Your objective —
Set down the records word for word, starting at the line that contains "This screenshot has" and stopping after the line that contains "pos(603,848)". Leave the pictures out.

Stored records —
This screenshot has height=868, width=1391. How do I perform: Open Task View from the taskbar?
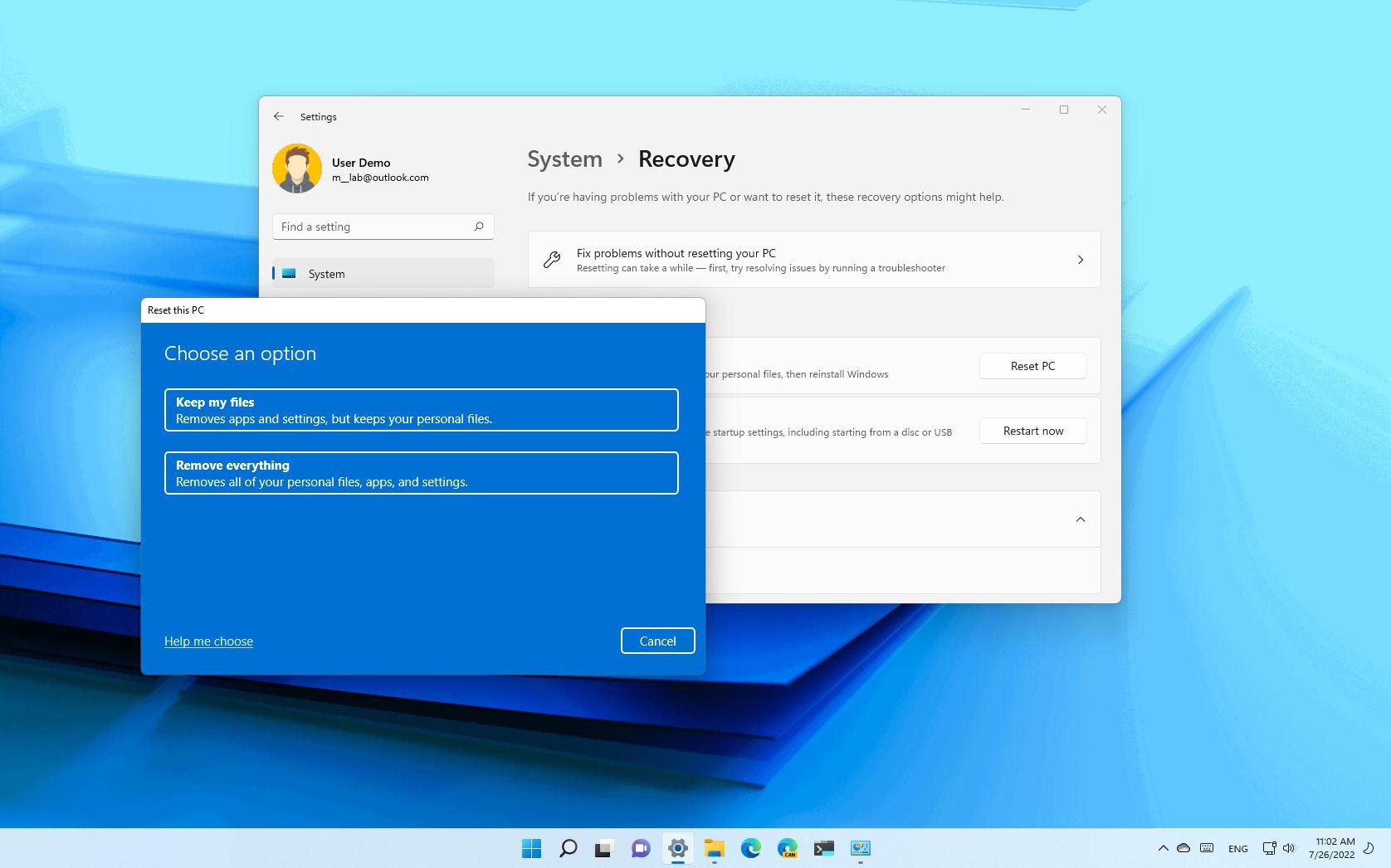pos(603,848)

==

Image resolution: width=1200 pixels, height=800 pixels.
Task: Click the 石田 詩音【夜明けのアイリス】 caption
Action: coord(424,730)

* * *

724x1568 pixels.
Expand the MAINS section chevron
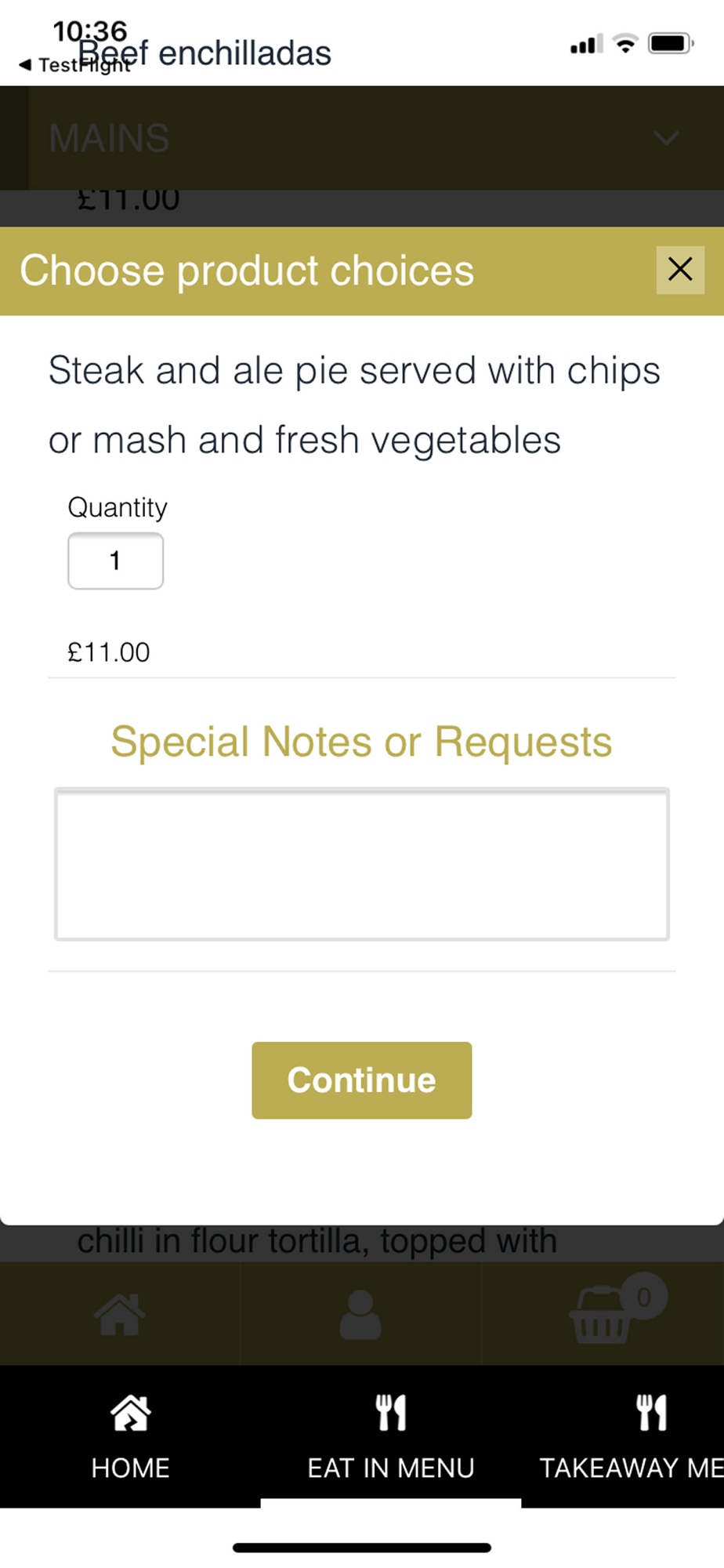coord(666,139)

The solution —
This screenshot has height=868, width=1391. How do I perform: Open Task View from the taskbar?
pos(603,848)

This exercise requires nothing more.